▶ WORK INSTRUCTIONS: All lines below containing "computer" are to be listed.

Stored entries
=== Begin Enclosure ===
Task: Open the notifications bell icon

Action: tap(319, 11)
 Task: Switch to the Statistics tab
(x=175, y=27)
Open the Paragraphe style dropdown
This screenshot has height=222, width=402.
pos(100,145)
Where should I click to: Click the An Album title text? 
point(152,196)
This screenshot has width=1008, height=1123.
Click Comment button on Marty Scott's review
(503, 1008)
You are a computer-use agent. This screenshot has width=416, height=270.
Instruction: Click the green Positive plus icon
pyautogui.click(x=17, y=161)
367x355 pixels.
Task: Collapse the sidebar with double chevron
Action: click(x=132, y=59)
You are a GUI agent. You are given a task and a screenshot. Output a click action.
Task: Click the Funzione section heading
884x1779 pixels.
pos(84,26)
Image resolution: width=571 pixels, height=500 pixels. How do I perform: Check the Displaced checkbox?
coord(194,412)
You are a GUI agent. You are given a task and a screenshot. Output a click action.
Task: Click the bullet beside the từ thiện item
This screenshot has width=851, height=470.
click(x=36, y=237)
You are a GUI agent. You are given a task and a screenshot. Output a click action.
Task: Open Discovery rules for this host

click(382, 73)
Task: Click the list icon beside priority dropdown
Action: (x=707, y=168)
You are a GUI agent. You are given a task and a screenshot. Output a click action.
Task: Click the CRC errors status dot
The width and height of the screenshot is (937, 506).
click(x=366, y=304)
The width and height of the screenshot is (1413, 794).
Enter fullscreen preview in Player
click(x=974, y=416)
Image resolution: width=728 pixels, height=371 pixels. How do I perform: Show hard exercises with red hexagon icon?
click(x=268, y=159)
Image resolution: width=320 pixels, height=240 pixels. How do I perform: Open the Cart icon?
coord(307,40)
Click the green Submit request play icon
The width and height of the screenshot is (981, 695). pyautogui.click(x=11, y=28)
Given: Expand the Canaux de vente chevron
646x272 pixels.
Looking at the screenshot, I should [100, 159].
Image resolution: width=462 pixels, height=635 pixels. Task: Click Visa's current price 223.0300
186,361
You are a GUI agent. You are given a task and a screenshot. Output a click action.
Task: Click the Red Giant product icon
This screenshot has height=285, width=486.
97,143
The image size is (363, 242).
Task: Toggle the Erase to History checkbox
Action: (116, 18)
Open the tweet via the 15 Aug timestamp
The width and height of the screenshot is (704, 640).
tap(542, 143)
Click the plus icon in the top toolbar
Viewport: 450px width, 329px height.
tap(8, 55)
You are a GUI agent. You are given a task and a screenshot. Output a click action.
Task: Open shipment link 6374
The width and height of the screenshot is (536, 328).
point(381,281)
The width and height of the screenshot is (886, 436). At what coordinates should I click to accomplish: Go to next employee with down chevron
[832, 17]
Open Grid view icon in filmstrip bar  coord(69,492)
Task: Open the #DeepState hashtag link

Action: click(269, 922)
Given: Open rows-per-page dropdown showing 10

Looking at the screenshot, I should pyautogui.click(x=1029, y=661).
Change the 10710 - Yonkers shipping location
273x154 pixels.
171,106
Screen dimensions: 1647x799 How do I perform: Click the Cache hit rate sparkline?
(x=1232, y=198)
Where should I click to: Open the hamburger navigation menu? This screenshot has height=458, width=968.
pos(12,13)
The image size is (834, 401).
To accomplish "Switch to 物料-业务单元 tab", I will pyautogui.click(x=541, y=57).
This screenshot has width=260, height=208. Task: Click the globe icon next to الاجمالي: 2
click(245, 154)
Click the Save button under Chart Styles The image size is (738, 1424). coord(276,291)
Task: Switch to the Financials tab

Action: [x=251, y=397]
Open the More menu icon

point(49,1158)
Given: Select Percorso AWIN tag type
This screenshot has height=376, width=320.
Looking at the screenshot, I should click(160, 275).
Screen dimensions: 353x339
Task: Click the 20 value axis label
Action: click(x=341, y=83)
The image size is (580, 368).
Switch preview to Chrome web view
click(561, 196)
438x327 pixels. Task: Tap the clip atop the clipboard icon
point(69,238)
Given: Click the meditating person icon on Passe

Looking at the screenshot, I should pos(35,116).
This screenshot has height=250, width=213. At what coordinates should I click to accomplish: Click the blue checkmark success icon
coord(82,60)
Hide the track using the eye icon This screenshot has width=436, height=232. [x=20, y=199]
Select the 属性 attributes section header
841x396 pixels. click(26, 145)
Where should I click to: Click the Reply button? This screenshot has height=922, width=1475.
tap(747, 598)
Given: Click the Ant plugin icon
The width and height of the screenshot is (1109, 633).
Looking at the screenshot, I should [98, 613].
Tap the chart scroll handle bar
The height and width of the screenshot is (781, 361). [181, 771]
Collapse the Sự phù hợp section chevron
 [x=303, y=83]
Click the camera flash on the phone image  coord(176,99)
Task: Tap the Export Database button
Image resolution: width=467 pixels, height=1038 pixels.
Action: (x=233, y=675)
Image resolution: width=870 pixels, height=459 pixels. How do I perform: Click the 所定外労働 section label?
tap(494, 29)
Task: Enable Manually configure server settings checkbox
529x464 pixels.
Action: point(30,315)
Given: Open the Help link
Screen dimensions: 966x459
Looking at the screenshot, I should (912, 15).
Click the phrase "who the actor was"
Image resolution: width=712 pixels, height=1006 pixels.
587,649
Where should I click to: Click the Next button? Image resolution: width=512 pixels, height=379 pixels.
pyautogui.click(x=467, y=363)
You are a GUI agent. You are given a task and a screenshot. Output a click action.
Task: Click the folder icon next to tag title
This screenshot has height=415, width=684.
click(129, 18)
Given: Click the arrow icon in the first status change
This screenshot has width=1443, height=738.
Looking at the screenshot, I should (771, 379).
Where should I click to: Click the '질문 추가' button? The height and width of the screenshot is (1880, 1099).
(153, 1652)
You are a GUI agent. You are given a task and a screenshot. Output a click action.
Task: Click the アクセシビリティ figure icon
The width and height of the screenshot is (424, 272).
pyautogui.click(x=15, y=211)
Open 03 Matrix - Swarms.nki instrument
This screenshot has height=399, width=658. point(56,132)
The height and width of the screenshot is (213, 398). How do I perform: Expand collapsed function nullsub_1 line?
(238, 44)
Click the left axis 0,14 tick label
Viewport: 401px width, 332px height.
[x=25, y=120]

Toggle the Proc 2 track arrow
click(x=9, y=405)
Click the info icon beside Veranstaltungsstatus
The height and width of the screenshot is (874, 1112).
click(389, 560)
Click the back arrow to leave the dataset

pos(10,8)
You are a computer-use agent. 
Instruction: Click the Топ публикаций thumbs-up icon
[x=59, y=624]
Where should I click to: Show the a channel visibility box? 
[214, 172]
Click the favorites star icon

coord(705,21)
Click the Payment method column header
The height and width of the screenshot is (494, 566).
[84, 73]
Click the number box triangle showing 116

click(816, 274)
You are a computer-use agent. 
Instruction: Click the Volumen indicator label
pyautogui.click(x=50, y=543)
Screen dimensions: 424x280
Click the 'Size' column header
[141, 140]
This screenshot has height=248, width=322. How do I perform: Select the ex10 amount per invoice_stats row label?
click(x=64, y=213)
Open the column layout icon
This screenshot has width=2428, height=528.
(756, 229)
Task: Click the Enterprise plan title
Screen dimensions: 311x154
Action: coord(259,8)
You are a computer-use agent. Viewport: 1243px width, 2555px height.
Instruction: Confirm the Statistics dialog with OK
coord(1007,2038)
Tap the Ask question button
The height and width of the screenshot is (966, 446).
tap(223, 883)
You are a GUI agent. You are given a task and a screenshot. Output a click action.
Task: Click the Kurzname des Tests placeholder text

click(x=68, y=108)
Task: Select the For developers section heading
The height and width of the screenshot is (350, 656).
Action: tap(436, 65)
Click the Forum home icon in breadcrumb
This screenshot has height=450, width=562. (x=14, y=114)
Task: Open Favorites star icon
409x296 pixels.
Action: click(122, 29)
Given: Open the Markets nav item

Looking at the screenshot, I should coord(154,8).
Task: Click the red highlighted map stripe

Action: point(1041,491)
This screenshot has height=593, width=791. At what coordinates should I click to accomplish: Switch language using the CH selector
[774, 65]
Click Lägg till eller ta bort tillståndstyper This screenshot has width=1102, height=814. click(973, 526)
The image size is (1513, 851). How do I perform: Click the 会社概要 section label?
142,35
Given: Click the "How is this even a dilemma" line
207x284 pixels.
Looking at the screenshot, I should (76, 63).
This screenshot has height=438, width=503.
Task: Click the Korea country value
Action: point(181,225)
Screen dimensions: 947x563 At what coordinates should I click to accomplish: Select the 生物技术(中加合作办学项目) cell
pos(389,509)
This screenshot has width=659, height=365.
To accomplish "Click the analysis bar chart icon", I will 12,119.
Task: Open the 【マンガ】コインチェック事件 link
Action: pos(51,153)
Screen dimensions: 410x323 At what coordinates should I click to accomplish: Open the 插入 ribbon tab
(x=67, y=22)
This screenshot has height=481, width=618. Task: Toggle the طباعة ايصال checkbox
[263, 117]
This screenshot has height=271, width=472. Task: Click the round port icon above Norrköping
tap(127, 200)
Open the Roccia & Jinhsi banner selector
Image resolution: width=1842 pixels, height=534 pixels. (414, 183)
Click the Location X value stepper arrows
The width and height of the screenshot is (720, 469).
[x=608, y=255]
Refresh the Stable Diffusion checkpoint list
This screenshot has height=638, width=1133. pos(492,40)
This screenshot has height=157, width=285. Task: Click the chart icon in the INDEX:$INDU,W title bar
=== End Enclosure ===
▶ TASK OUTPUT:
You are a computer-use agent. This screenshot has width=416, height=270.
You are a computer-use agent. 
You are a computer-use agent. 
You are a computer-use agent. Viewport: 1243px width, 2555px height.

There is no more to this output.